**DATASET RECORDS:**
========

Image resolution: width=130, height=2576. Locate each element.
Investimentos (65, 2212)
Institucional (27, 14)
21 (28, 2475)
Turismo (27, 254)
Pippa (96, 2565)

========

Set down every line of the listing again, exactly.

Image resolution: width=130, height=2576. Locate each element.
Investimentos (65, 2212)
Institucional (27, 14)
21 (28, 2475)
Turismo (27, 254)
Pippa (96, 2565)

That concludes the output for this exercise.